§ Your objective
Would you set down the lines running from the one that holds "Click a diamond" to the final line of the listing, both included, exactly and with no others?

= Beginning of Section =

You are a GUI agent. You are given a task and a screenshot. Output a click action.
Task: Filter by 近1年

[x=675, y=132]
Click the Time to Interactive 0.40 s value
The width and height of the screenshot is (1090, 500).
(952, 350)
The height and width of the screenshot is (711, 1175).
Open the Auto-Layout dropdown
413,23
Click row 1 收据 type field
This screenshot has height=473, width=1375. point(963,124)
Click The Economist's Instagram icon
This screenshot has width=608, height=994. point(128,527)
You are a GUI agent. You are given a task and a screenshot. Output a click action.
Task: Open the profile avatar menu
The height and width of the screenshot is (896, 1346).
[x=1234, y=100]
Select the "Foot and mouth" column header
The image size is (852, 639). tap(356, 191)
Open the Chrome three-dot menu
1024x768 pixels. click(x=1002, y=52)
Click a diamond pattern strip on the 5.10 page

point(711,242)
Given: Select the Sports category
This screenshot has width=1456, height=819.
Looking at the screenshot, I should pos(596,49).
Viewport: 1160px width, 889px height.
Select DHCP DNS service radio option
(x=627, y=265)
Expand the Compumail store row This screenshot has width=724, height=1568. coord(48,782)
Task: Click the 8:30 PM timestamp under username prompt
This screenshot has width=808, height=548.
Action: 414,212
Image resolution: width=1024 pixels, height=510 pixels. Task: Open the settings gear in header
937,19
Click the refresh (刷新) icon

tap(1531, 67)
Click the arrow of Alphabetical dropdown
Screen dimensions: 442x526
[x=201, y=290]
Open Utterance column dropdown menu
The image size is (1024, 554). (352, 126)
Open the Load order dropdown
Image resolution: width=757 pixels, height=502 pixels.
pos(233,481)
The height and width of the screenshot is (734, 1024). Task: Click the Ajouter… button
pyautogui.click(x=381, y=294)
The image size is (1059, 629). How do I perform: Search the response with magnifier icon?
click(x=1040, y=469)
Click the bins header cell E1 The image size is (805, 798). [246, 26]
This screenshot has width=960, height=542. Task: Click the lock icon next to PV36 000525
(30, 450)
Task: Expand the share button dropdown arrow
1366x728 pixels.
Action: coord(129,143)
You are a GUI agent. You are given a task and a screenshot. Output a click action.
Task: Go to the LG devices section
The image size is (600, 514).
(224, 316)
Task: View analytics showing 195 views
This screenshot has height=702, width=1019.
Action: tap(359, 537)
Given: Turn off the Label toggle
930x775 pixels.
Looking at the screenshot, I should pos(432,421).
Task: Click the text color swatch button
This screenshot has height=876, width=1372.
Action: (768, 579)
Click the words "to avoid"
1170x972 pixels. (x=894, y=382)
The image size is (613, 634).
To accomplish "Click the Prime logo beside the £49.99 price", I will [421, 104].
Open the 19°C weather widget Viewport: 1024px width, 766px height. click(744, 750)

= End of Section =

§ Task result
Click a diamond pattern strip on the 5.10 page

point(711,242)
Given: Select the Sports category
This screenshot has width=1456, height=819.
Looking at the screenshot, I should pos(596,49).
Viewport: 1160px width, 889px height.
Select DHCP DNS service radio option
(x=627, y=265)
Expand the Compumail store row This screenshot has width=724, height=1568. coord(48,782)
Task: Click the 8:30 PM timestamp under username prompt
This screenshot has width=808, height=548.
Action: 414,212
Image resolution: width=1024 pixels, height=510 pixels. Task: Open the settings gear in header
937,19
Click the refresh (刷新) icon

tap(1531, 67)
Click the arrow of Alphabetical dropdown
Screen dimensions: 442x526
[x=201, y=290]
Open Utterance column dropdown menu
The image size is (1024, 554). (352, 126)
Open the Load order dropdown
Image resolution: width=757 pixels, height=502 pixels.
pos(233,481)
The height and width of the screenshot is (734, 1024). Task: Click the Ajouter… button
pyautogui.click(x=381, y=294)
The image size is (1059, 629). How do I perform: Search the response with magnifier icon?
click(x=1040, y=469)
Click the bins header cell E1 The image size is (805, 798). [246, 26]
This screenshot has width=960, height=542. Task: Click the lock icon next to PV36 000525
(30, 450)
Task: Expand the share button dropdown arrow
1366x728 pixels.
Action: coord(129,143)
You are a GUI agent. You are given a task and a screenshot. Output a click action.
Task: Go to the LG devices section
The image size is (600, 514).
(224, 316)
Task: View analytics showing 195 views
This screenshot has height=702, width=1019.
Action: tap(359, 537)
Given: Turn off the Label toggle
930x775 pixels.
Looking at the screenshot, I should pos(432,421).
Task: Click the text color swatch button
This screenshot has height=876, width=1372.
Action: (768, 579)
Click the words "to avoid"
1170x972 pixels. (x=894, y=382)
The image size is (613, 634).
To accomplish "Click the Prime logo beside the £49.99 price", I will [421, 104].
Open the 19°C weather widget Viewport: 1024px width, 766px height. click(744, 750)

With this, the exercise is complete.